Figure 3.  (color online) Prediction of the nuclear level density of ²³³U-²³⁹U.

To further test the predictions from the BNN models, we investigate the NLD for ⁶³Ni, ⁷⁰Ni, and ¹⁶⁷Ho [26–28] in Fig. 4. The plots present the latest experimental data (black dots) and the predictions made using the BNN model (red line), along with the 95% confidence interval (shaded pink area). The BNN predictions are very closely aligned with the experimental data, which indicates that the BNN is capable of learning and predicting new experimental outcomes effectively. For all three nuclides, the 95% confidence interval encompasses nearly all the experimental data points, signifying that the BNN predictions are statistically reasonable and provide a credible estimate of the predictive uncertainty. We also find that the BNN offers a reliable method for predicting NLDs, even in the absence of theoretical models to guide predictions, especially in higher excitation energy regions, where BNN predictions remain consistent with experimental data, which are areas often challenging for theoretical models to reach. Although the BNN predictions match the experimental data, the confidence intervals also are wide at higher excitation energies, indicating greater uncertainty in the predictions in these regions. This could be due to sparse experimental data in these areas or the increased complexity of physical processes at these energies.

Figure 4.  (color online) Prediction of the nuclear level density of experimental data for ⁶³Ni,⁷⁰Ni, and ¹⁶⁷Ho [26–28].

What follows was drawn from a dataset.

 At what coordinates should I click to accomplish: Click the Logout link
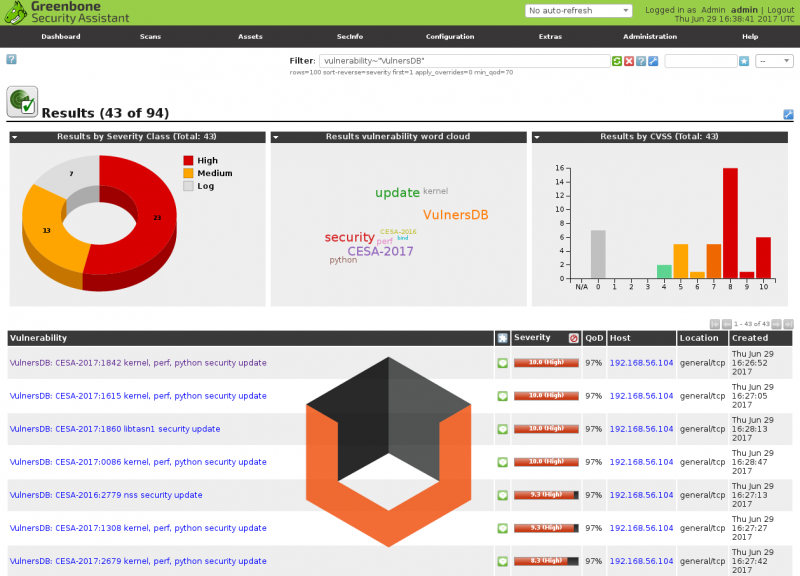(x=780, y=9)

We study NLD using BNNs. NLD is a critical parameter in nuclear physics and is essential for understanding nuclear reactions and structures. Many theoretical models and experimental methods have been proposed; however, they each have their own limitations. In this study, a BNN is used to integrate and unify NLD data from a variety of sources, including phenomenological models, microscopic models, and experimental data from the Oslo method. The NLD achieved using the BNN not only reproduces the training data, but also gives very good predictions of the test data. In particular, the results show the capability of the BNN in predicting NLDs on new experimental data without comparable theoretical models. The application value of BNNs provides valuable guidance for future experimental and theoretical work.

In the future, these NLDs will be used as input for TALYS to calculate nuclear reaction cross sections, and the NLD uncertainties will be used to calculate covariance matrices for each reaction channel. In addition, the BNN method in this study will provide an opportunity for improving the predictions of NLD data when new measured data are available.